Totally. Our business model has always been to combine philanthropy with traditional business tools to create something stronger than it would be without the philanthropy built into it. In a way what we have done is bend the physics of capitalism because we have shown that by giving away your profits you can actually build a business that is more successful in the long run. And it’s fundamentally going in a different direction from how capitalism was thought of in the decades before us. It’s super exciting, and I think the point we’re trying to make is if you can do it with toilet paper, you can do it with just about any product.

And what does that tell you about how do people choose to consume everyday products?

To be able to get to where we are, I think it shows that there is this big change in the way consumers consume. If you think back to where we were in 2010, Tesla had just gone public and was worth $ 1 billion, carbon neutrality was a concept used by environmentally conscious small businesses, reusable water bottles and coffee cups were used by a very small proportion of the world.
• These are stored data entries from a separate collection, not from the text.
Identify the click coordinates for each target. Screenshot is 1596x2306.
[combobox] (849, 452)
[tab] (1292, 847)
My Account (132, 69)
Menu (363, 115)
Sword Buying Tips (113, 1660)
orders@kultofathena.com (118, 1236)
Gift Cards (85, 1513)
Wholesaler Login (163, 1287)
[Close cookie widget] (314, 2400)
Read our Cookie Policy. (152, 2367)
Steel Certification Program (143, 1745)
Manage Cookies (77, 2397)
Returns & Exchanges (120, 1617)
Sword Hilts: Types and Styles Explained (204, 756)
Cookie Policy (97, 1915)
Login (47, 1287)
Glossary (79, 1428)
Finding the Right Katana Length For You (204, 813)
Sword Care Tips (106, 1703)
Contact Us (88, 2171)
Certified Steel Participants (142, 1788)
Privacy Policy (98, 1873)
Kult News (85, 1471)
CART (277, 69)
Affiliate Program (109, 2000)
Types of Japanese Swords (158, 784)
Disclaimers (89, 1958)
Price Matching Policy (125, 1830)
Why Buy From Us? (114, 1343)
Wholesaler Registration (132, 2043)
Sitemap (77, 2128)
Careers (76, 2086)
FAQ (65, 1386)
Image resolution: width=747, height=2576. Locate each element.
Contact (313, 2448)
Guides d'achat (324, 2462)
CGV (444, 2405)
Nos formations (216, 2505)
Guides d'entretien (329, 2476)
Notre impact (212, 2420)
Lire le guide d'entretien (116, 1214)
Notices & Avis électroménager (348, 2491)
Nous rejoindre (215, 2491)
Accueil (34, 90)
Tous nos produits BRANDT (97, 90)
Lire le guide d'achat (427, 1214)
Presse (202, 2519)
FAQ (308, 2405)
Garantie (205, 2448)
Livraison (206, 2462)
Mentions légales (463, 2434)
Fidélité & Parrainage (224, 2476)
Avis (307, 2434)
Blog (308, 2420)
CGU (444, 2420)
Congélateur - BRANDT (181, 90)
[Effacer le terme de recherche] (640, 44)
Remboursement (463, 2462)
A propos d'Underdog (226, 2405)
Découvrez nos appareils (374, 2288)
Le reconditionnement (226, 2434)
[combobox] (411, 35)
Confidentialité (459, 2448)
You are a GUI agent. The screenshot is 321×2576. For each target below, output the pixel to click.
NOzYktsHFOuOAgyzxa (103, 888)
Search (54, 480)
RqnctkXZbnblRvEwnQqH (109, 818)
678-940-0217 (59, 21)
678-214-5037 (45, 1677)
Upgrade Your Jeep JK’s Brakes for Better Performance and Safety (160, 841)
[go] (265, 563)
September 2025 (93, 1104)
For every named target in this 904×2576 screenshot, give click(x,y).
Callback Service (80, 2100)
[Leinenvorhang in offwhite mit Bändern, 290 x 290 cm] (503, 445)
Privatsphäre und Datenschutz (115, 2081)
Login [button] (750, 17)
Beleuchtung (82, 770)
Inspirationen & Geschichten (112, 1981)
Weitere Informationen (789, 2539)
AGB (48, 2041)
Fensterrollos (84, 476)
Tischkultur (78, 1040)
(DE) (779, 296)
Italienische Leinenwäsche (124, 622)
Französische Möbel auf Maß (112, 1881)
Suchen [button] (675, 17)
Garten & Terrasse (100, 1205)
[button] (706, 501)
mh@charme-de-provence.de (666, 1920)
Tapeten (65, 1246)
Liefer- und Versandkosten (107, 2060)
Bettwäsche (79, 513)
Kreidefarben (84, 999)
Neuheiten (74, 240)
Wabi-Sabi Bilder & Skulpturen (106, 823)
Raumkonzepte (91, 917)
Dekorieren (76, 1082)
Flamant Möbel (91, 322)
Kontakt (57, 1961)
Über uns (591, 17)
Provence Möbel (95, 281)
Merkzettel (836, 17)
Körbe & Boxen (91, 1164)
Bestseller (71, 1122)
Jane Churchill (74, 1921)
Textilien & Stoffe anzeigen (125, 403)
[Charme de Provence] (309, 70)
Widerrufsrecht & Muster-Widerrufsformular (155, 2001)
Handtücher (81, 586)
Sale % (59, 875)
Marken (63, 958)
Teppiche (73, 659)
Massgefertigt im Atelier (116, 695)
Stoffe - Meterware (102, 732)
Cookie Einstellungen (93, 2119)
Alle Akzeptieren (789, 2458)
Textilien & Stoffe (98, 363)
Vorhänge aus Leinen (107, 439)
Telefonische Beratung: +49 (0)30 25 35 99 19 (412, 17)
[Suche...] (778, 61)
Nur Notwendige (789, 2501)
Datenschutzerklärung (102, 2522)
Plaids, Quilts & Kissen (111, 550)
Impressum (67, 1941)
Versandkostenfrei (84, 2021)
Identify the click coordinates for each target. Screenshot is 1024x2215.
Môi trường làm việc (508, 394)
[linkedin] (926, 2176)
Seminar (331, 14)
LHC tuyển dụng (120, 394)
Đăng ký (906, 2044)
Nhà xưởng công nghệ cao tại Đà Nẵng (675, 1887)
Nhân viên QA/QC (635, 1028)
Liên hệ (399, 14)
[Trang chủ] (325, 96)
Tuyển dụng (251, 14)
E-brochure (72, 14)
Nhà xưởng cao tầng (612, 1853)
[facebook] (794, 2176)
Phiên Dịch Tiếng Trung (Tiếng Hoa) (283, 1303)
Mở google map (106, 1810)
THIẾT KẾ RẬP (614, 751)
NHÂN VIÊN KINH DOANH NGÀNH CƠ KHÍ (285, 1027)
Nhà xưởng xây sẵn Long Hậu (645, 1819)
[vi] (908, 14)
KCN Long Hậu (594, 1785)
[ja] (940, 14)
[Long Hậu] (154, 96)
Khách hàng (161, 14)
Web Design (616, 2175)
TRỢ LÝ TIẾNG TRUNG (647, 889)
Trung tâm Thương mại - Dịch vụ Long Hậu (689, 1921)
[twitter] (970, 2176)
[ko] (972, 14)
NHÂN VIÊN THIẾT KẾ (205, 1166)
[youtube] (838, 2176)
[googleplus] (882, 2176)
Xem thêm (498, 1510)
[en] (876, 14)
Fast forward to 2021 and Tesla is the world’s most valued automaker, some of the world’s biggest brands like Apple and Nike plan to go net-zero, and everyone is using coffee mugs and bottles. reusable water. The world has massively moved towards sustainability over the past decade. It feels like we are at this huge tipping point from how sustainability was 10 years ago around companies that have ethics and values ​​embedded in who they are.

Consumers are asking more than ever who they buy from. And what we have shown is that consumption exists and that it has changed. The capital markets are really starting to kick in and see this change as well. It’s super exciting when you think about what the decade ahead will look like with this shift in consumption, but also the shift in capital that’s going to come and help accelerate it as well.